## Work request 1
In the episode review, which other episode features the Horta that Kirk protects?
## Work request 2
From the episode review, write out the stretch from "Season 1, Episode" through "here? Who knows...)" word for word.

## Text provided
Start of Block
Review of The Man Trap

Star Trek: The Man Trap (1966)
Season 1, Episode 1
6/10
Not the Trek philosophy
8 June 2010
Warning: Spoilers
I have a real problem with this episode. The Enterprise encounters an intelligent creature, the last of its race. Knowing this, they still blow it away. Maybe that's something the Terran Empire in the Mirror Universe would do, but this is not the Federation I know.

Yes, the "salt vampire" was killing Kirk's crew. Nothing, but NOTHING gets him madder. But the Horta in "Devil in the Dark" was doing the same -- after killing several dozen miners -- yet Kirk ultimately protects and defends it. (Perhaps his actions with the Horta were the result of lingering guilt over his actions here? Who knows...)

Of course, this creature must take much of the blame for its own demise. It was intelligent and (unlike the Horta) had the ability to communicate easily with humans. When the Enterprise arrived it could have simply appeared in its natural form and explained its need for salt. Crater must have told it that the Enterprise could supply it in large quantities. When the Enterprise arrived, it no longer had to kill to survive.

Given the Federation's (and Kirk's) usual tolerance toward other life forms, especially those being contacted for the first time, it would undoubtedly have been given enough salt for a lifetime.

It probably would even have been forgiven for murdering Nancy Crater, just as the Horta was forgiven for murdering many more. Both creatures, natives of their worlds, had only been trying to survive after the humans arrived uninvited.

Yet instead of simply asking for salt, it immediately began to hunt the Enterprise crew for relatively trivial amounts. And it continued even after the humans discovered its nature and began to methodically hunt it down. Why?
End of Block
## Data excerpt
Start of Block
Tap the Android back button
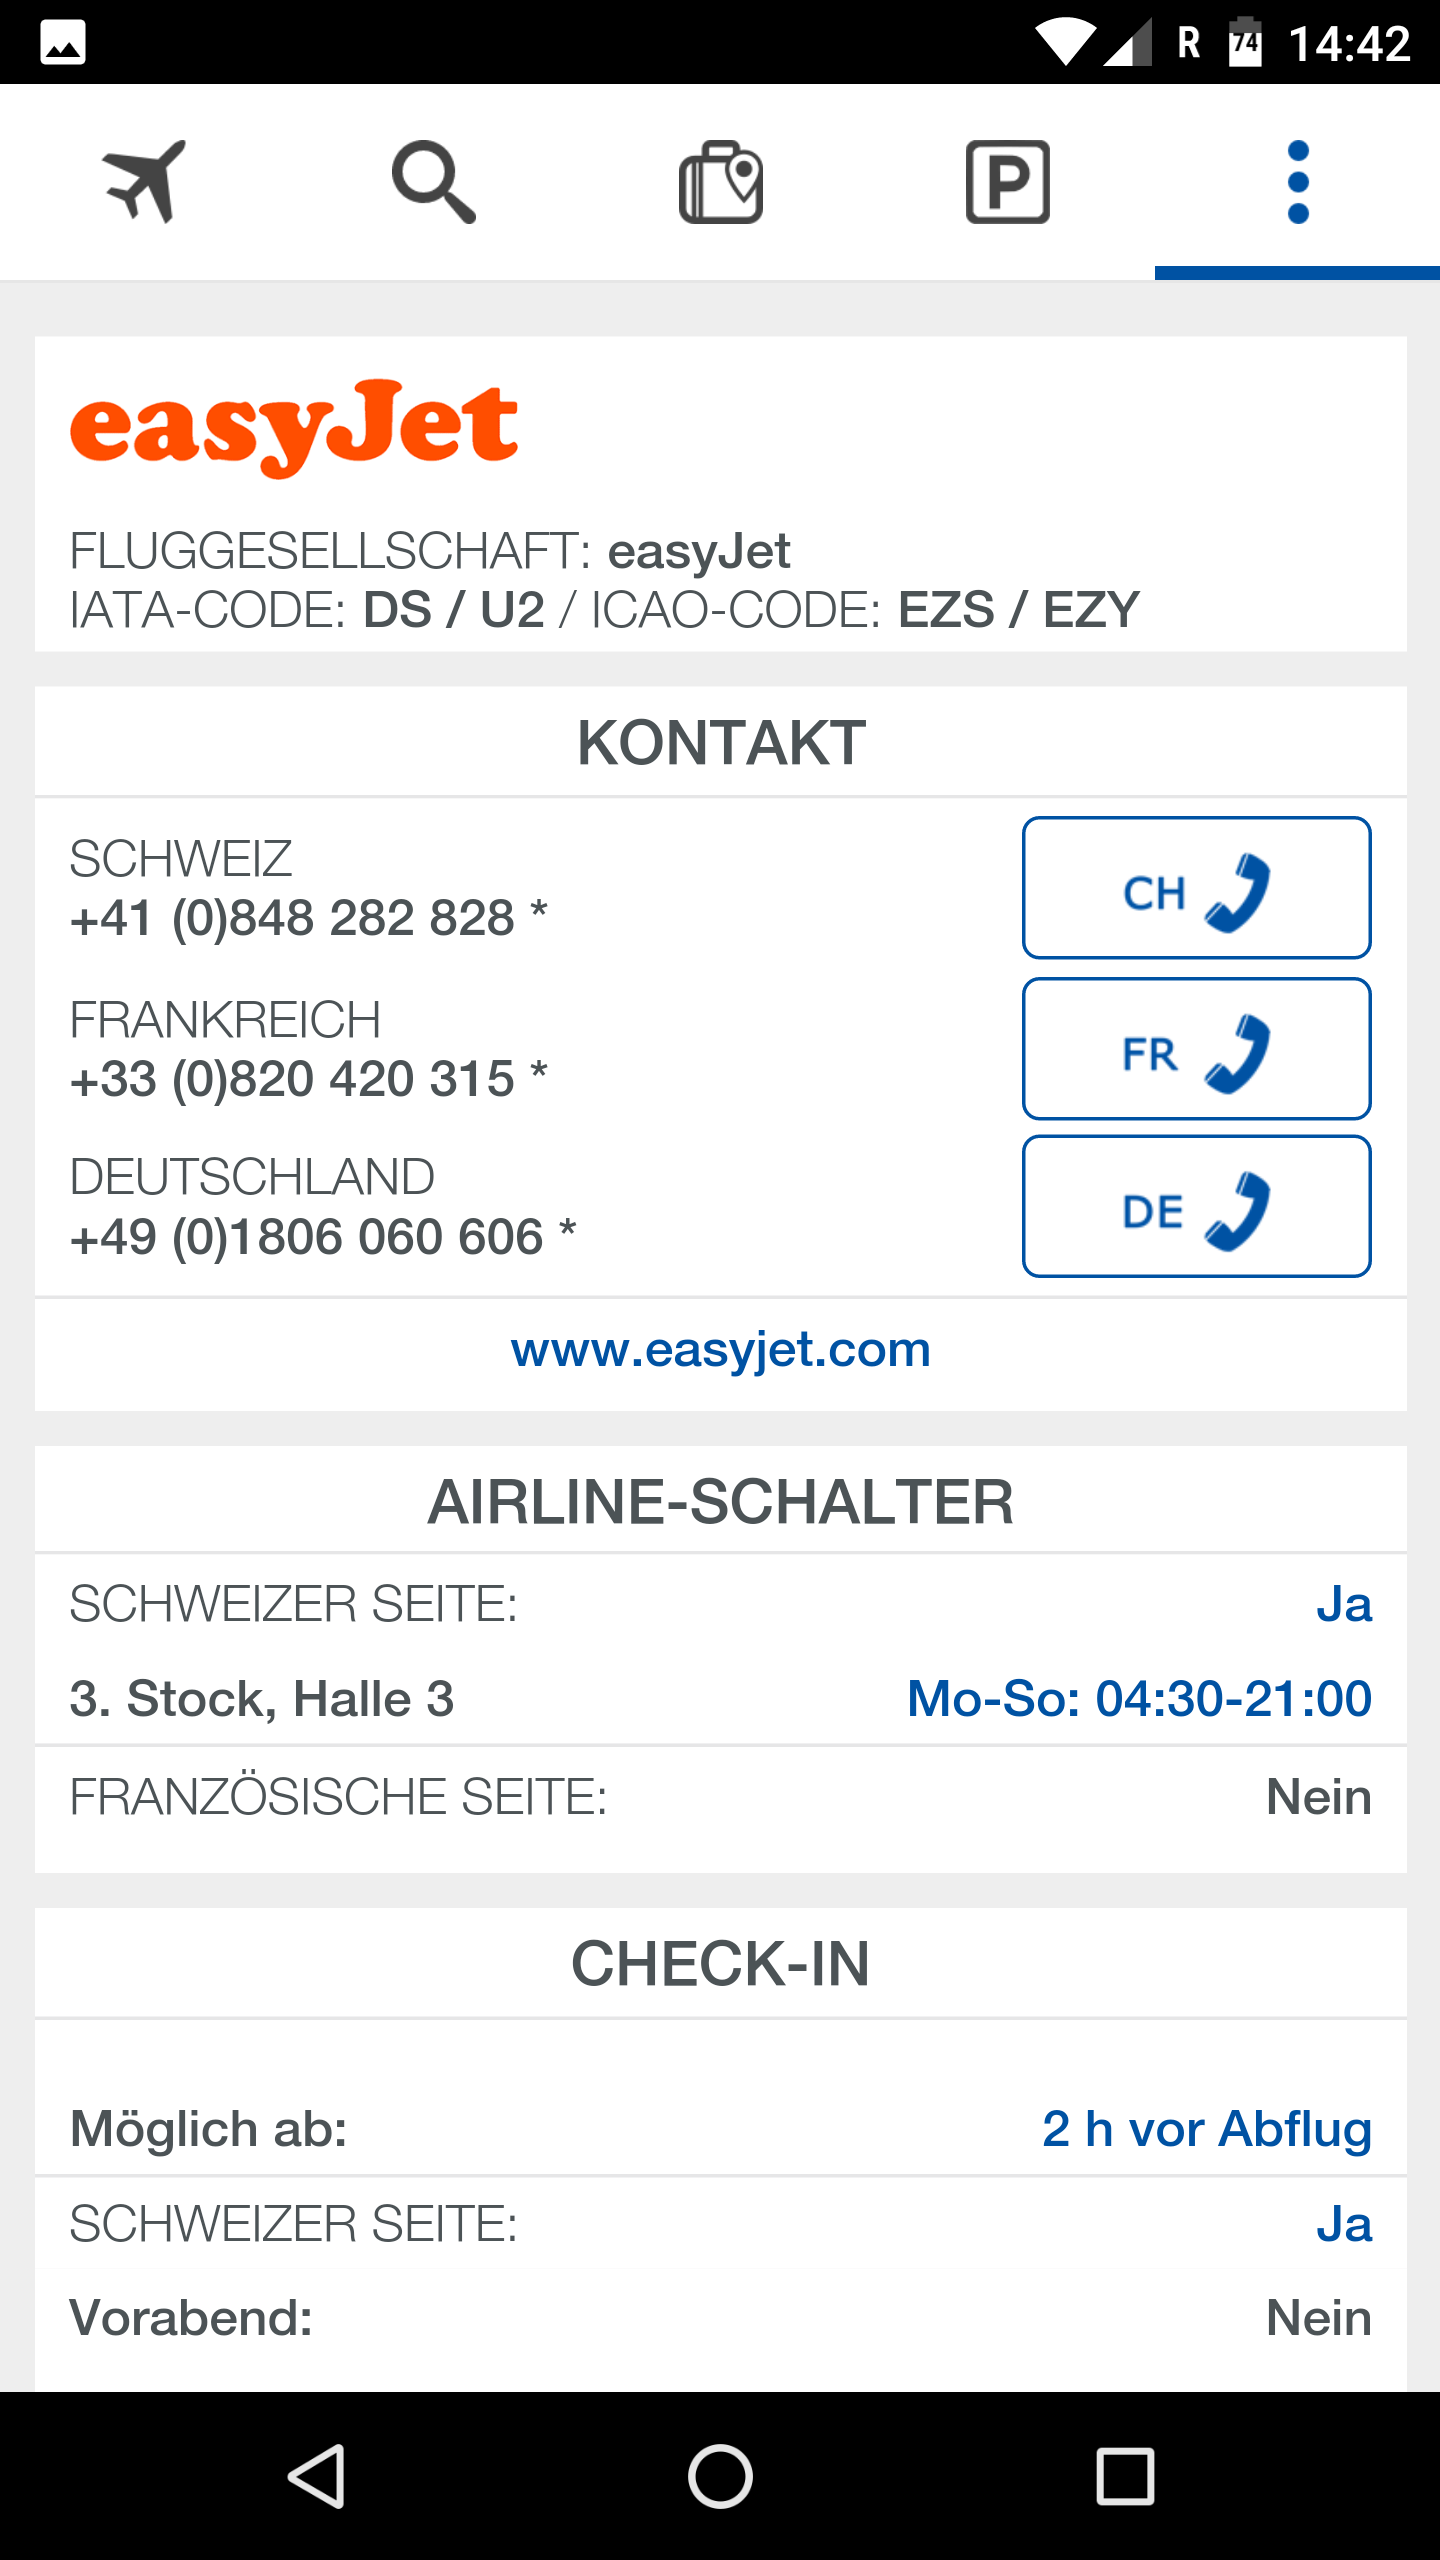The height and width of the screenshot is (2560, 1440). pos(317,2476)
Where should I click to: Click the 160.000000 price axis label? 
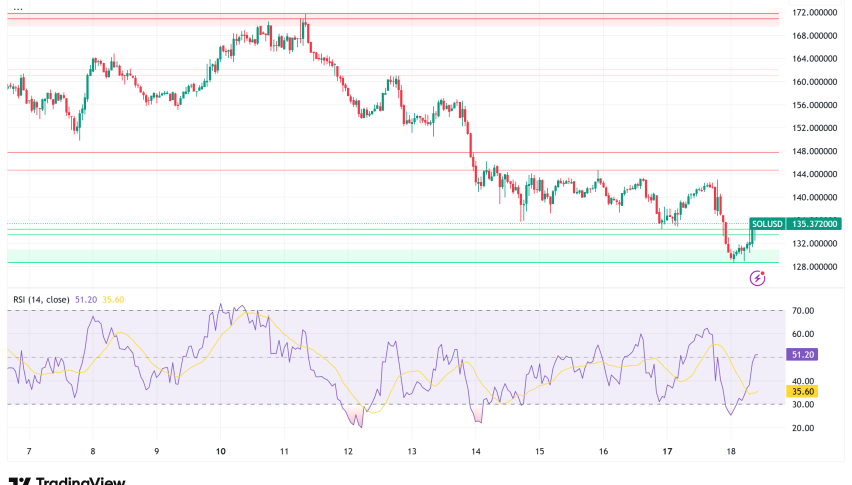coord(815,82)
End of Block
## Problem solution 1
"Devil in the Dark"

## Problem solution 2
Season 1, Episode 1
6/10
Not the Trek philosophy
8 June 2010
Warning: Spoilers
I have a real problem with this episode. The Enterprise encounters an intelligent creature, the last of its race. Knowing this, they still blow it away. Maybe that's something the Terran Empire in the Mirror Universe would do, but this is not the Federation I know.

Yes, the "salt vampire" was killing Kirk's crew. Nothing, but NOTHING gets him madder. But the Horta in "Devil in the Dark" was doing the same -- after killing several dozen miners -- yet Kirk ultimately protects and defends it. (Perhaps his actions with the Horta were the result of lingering guilt over his actions here? Who knows...)